-- Start of RECORDS SUPPLIED --

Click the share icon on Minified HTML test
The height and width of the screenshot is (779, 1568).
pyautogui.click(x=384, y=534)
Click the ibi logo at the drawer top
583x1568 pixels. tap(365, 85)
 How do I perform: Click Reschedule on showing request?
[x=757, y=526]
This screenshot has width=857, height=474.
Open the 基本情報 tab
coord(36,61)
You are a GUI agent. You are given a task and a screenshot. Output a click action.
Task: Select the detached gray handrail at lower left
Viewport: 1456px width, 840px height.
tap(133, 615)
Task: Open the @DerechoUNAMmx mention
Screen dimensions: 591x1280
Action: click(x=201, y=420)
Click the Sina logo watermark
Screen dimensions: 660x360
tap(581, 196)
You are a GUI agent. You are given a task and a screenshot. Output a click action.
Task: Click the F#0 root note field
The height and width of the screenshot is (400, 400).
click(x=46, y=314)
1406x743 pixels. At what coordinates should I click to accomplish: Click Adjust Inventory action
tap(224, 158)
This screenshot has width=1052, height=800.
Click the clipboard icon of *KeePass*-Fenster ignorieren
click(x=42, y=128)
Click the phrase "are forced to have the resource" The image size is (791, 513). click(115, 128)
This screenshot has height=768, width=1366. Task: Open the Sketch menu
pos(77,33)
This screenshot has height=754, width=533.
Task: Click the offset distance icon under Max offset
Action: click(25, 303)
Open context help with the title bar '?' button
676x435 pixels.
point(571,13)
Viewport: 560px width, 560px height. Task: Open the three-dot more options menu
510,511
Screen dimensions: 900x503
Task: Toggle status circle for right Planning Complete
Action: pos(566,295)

-- End of RECORDS SUPPLIED --

■ TASK STATEMENT: Count the lines in the data above that contain the string "Open", and give only that number.

■ EXERCISE RESPONSE: 5